• Des problèmes d'insécurité à régler en Martinique

     

     

     

                            

     

    Les problèmes d'insécurité en Martinique sont à relativiser puisque, contrairement aux idées reçues, la délinquance globale est moins importante qu'en métropole ; le taux de criminalité est de 54 crimes et délits pour 1000 habitants pour l'ensemble du département et de 89 pour Fort-de-France. Néanmoins,en 2007,cette délinquance se caractérise par la proportion plus importante de faits graves tels que les atteintes aux personnes. Essentiellement urbaine, cette délinquance frappe d'autant plus les esprits qu'elle est relativement récente, ce qui explique le fort sentiment d'insécurité .

     

    Une hausse de la criminalité et de la violence des jeunes

    Sans atteindre le niveau constaté en Guyane et en restant inférieure au niveau de la Guadeloupe, la criminalité a connu en Martinique une hausse sensible en 2000 et 2001 mais le mouvement à la baisse, engagé en 2002, s'est poursuivi tout au long de l'année 2007 de façon notable (- 8,9 % de faits constatés). Cette baisse est nettement plus forte que celle enregistrée sur l'ensemble du territoire français (- 3,4%). La baisse de la délinquance a moins concerné les grandes zones urbaines et notamment l'agglomération foyalaise. Les faits constatés en Martinique chutent alors même que les infractions enregistrées sur initiative des forces de police et de gendarmerie ont fortement progressé : + 20,9 % pour les seules infractions sur les stupéfiants (ce qui représente 300 faits). La baisse est particulièrement marquée pour les infractions de voie publique (- 15,4 % entre 2002 et 2003).

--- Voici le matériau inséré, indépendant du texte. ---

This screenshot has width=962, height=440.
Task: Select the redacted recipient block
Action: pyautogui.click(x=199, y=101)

    Concernant les personnes mises en cause, la part des mineurs s'est accrue: 464 en 2000 contre 909 en 2003, soit 13 % du total des personnes mises en cause, ce qui confirme un effet de rattrapage par rapport au taux métropolitain d'implication des mineurs impliqués qui s'établit à environ à 20%.

     

    Des facteurs spécifiques du développement de la criminalité

    Les causes de la violence des jeunes paraissent relever à la fois de la diffusion accrue de drogues particulièrement dangereuses (crack notamment) parmi des jeunes sans repères familiaux ou sociaux, de la multiplication des petits commerces ouverts tard en soirée et des implantations touristiques, cibles faciles pour les braqueurs faute d'une prise en compte suffisante par les professionnels des impératifs de sécurité et de pouvoir mobiliser les forces de police et de gendarmerie en nombre suffisant.